Technique Seed: the Ea-nasir Gambit.

Ea-nasir Gambit

This temporal trick is the Time Patrol’s equivalent of an emergency field dressing, in the sense that it’s kept in reserve for use during a genuinely life-threatening situation.  It’s not a desperation play; the Ea-nasir Gambit works perfectly well, which is why the Time Patrol uses it. It’s just that the Gambit is not a permanent fix. It’s barely a temporary one.

The math that explains how the Ea-nasir Gambit works is complex — to the point where parts of it have applied for, and gotten, official legal status as sapient entities — but the incredibly dumbed-down explanation involves temporal inertia.  To put it obscenely simply, the universe is expected to go from Point A to Point B, and it does. Everything in between can be changed, but not permanently, or more accurately, it doesn’t matter if things ‘change’ or not. When the Big Crunch happens in the end, it’s not going to make any difference if Earth was the center of a giant stellar empire, or whether it got saved from being vaporized in 2145 AD, or whether the Union won the Civil War, or whether somebody turned left instead of right on the corner and thus discovered a really nice restaurant that she totally didn’t know was there.  It all smooths out in the end.
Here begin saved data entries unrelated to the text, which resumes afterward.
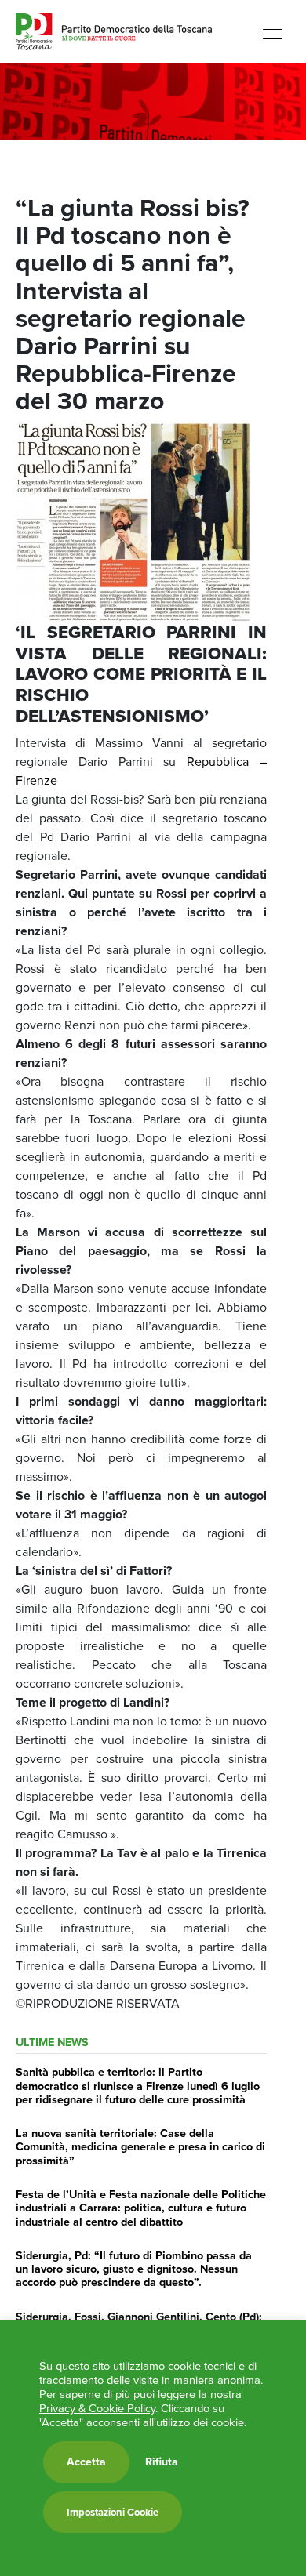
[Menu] (272, 33)
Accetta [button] (86, 2462)
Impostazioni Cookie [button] (112, 2512)
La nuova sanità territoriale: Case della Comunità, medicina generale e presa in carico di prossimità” (140, 2146)
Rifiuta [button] (161, 2462)
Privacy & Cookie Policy (97, 2408)
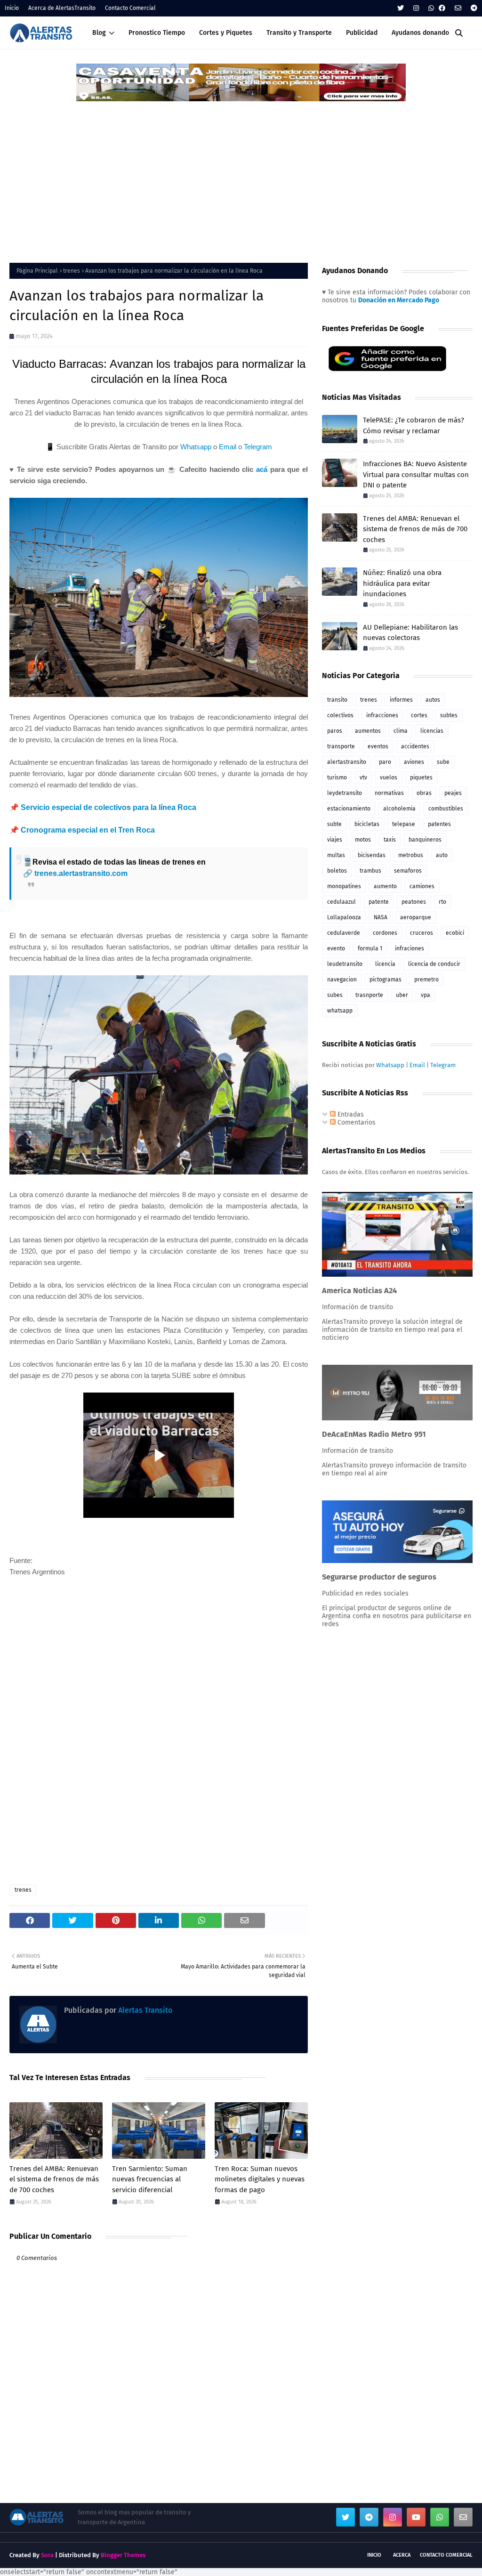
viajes (334, 839)
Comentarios (356, 1122)
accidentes (415, 746)
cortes (419, 715)
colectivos (340, 715)
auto (442, 855)
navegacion (342, 979)
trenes (71, 270)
That smoothing process is called ‘temporal inertia,’ and it’s what permits alternate timelines to form (typically through temporal meddling).  They don’t last long, if ‘really long’ means anything in this context, but while they exist there are two (or more) alternative ‘presents’ simultaneously existing, and able to interact with each other.  And one timeline can be chosen over the other(s), so that when the smoothing occurs later it will become the Only Timeline That Ever Was.

And that’s why the Time Patrol refuses to tolerate any rival organizations.  

Anyway, most of the time the Patrol doesn’t bother with choosing one timeline over another; it all comes out in the wash, so to speak.  But when a rogue timeline threatens to disrupt reality to the point where the changes can’t be ignored, and there’s not enough time to solve the problem quickly, the Patrol will reinforce a particular timeline by going back in time before the split, picking a specific event, and reinforcing it (more sapient math here, sorry) so that it strengthens the probability of the reinforced timeline at the expense of any others.

They call it the Ea-nasir Gambit because it was ‘first’ used using the existence of a Babylonian merchant of that name who, through an interesting set of circumstances, is remembered to this day* and by name as being a notorious cheat and dishonest businessman.  By locking in, temporally speaking, the events that would produce Ea-nasir, an agent of the Time Patrol was able to reinforce the preferred reality in a rather nasty 6th Century AD paradox for just long enough to allow another team to make rough repairs.  The process has been refined since then.

But how does the Ea-nasir Gambit translate, in terms of a team of Time Patrol agents?  In the usual way, of course: “Go here, do these odd and seemingly trivial things, and shoot the screaming nightmares and/or sinister doppelgangers that try to stop you.  Try not to give any interesting historical figures hints, heart attacks, or a social disease.” That goes without saying. But at least now the team will have an idea why they’re doing it, hey?

*Using an arbitrary point of 2019 AD to mean ‘to this day,’ of course.  Almost four thousand years, using said arbitrary point.

One thought on “Technique Seed: the Ea-nasir Gambit.”

  1. That guy! I like “Meet The Worst Businessman of the 18th Century BC” as the Forbes article title first result in my internet search).